La guerra que estalló entre Rusia y Ucrania nos conmocionó. Inundó los medios de comunicación y redes sociales por su atrocidad y porque llevábamos varias décadas sin guerras de esta magnitud. Aprovecho el papayazo mediático, trágico y desafortunado de lo que está pasando, para recordarnos que hay una guerra global que no llega a los medios de comunicación, una guerra invisible, silenciosa y constante que no ha cesado, ni ha disminuido, que incluso se ha agravado y que se ha llevado, todos los días, hace muchos años millones de víctimas: la violencia doméstica. 
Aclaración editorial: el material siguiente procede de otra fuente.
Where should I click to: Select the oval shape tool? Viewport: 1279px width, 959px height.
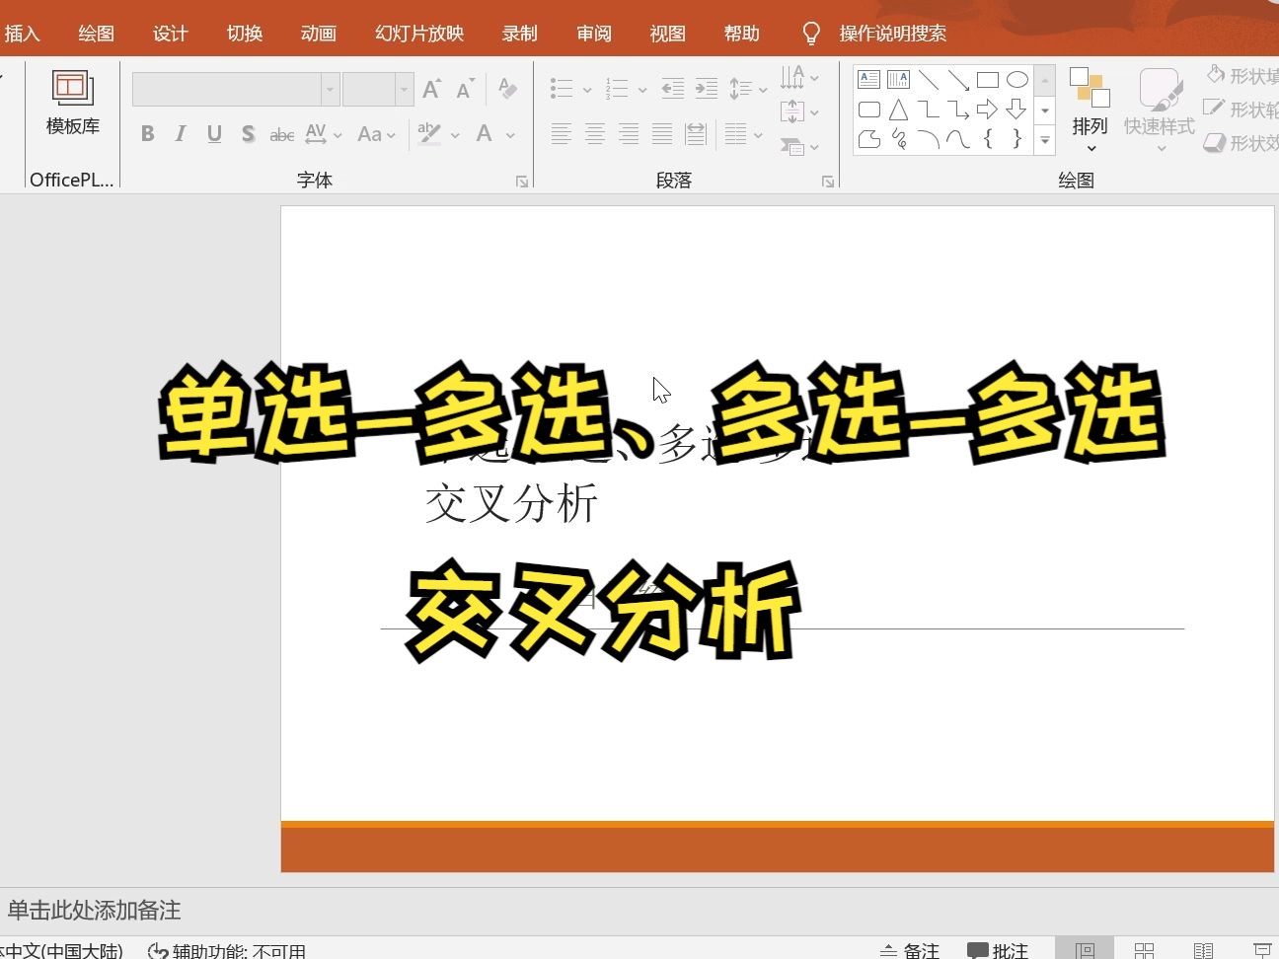[1017, 79]
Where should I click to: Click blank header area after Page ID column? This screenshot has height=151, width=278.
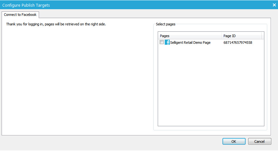pyautogui.click(x=263, y=36)
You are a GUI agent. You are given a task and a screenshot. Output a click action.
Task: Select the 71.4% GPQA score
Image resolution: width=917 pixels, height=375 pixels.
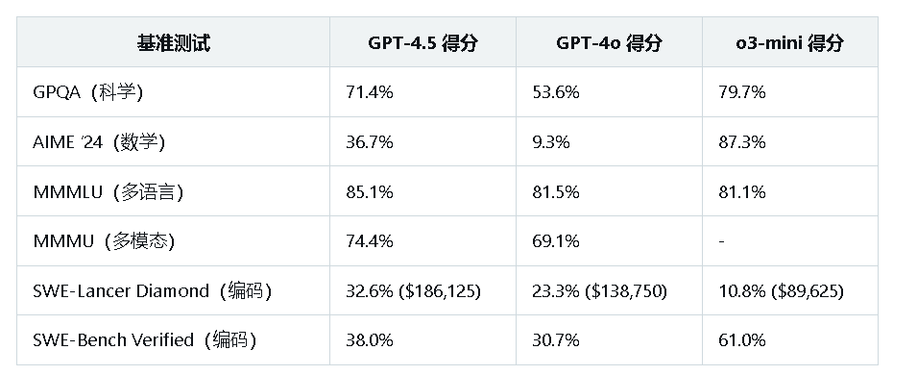[x=369, y=92]
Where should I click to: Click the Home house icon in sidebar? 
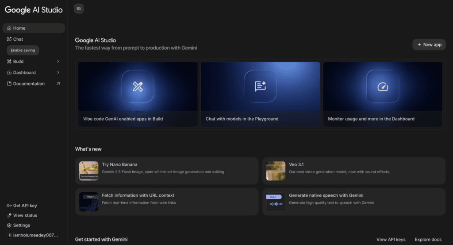[x=9, y=28]
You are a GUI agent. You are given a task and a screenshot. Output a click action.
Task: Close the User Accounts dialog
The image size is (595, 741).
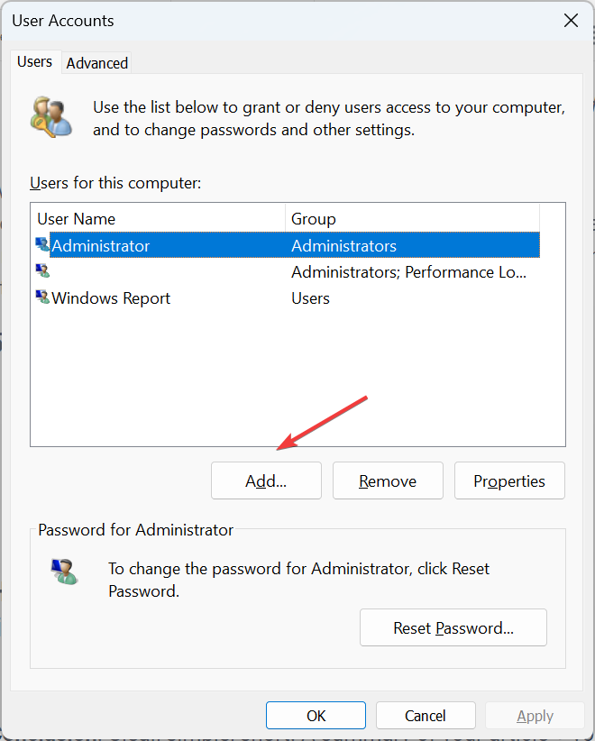570,20
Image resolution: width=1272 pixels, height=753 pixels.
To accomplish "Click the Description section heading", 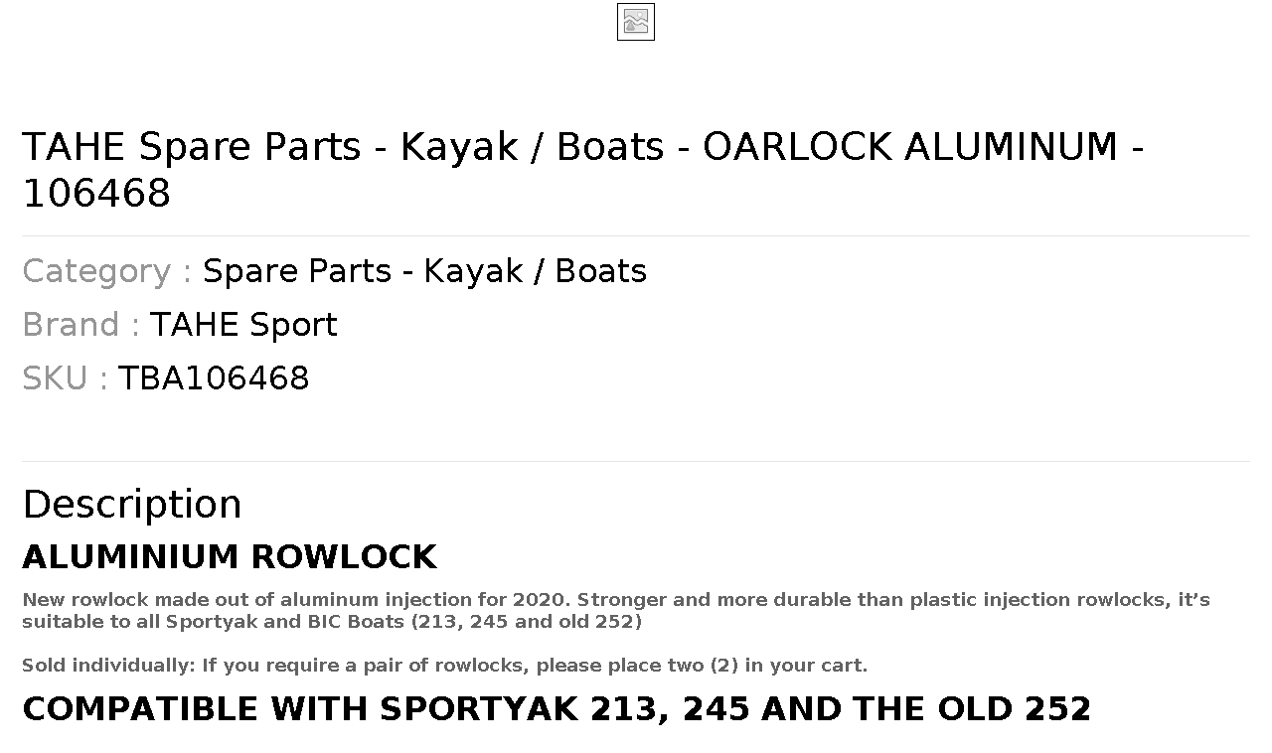I will click(132, 505).
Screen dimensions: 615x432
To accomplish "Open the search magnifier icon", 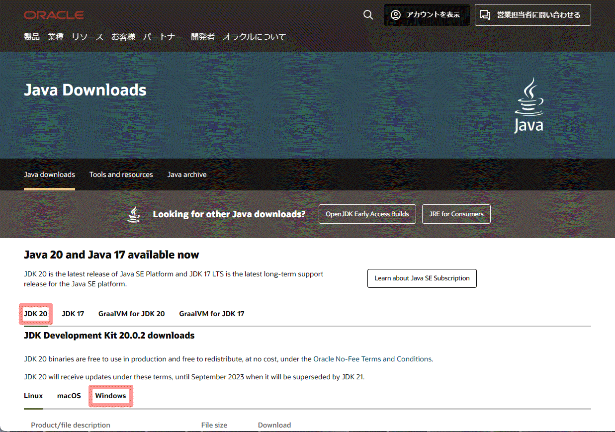I will 368,15.
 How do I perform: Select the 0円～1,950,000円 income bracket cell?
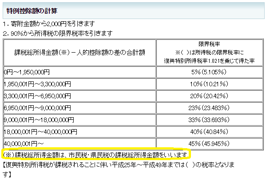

Vale aclarar que las guerras internas en el mundo no han dejado de existir en países como Nigeria, República Democrática del Congo, Siria, Afganistán, El Salvador, Nicaragua, México y, pues, Colombia, para no ir más lejos. Estos países siguen viviendo en zozobra, sumando muertes e inestabilidad socioeconómica por conflictos étnicos, territoriales y/o políticos. Esto no significa que esta guerra entre Ucrania y Rusia no sea consternante; estamos de nuevo ante armas de destrucción masiva, de invasión a otro territorio soberano, de alianzas y amenazas de intervención de más países. Esta proporción de conflicto parecía ser ya inconcebible. Pero no. Hay una legítima crítica al cubrimiento selectivo, incluso racista y conveniente, de esta guerra en el que predomina un discurso hegemónico, pero de esa crítica no hablaré en esta columna.

Acá hablaré de la guerra de la que no se habla lo suficiente. De una guerra que no tiene dimensión geopolítica, ni explicación histórica territorial, ni étnica, ni religiosa, ni es por petróleo ni por sistemas económicos en disputa. Esta guerra es contra las niñas y las mujeres, solo por ser niñas y mujeres.

Actualmente, en mi maestría, estoy viendo un curso que se llama “Género, Sexo y Violencia” en el que estudiamos las estadísticas, cifras e investigaciones tanto cualitativas como cuantitativas de estos tres temas entrelazados globalmente. Poner esta guerra en números es devastador. Por encima de toda guerra, la Violencia de Parejas Intimas (VPI) contra mujeres es la causa principal de homicidio femenino a nivel mundial. En una investigación desde 1999 hasta 2013 que analiza 141 estudios en 81 países sobre VPI física o sexual, los autores Devries, Karen y otros mostraron que el 31 % de mujeres a nivel mundial desde los 15 años ha experimentado esta violencia una o más veces en su vida.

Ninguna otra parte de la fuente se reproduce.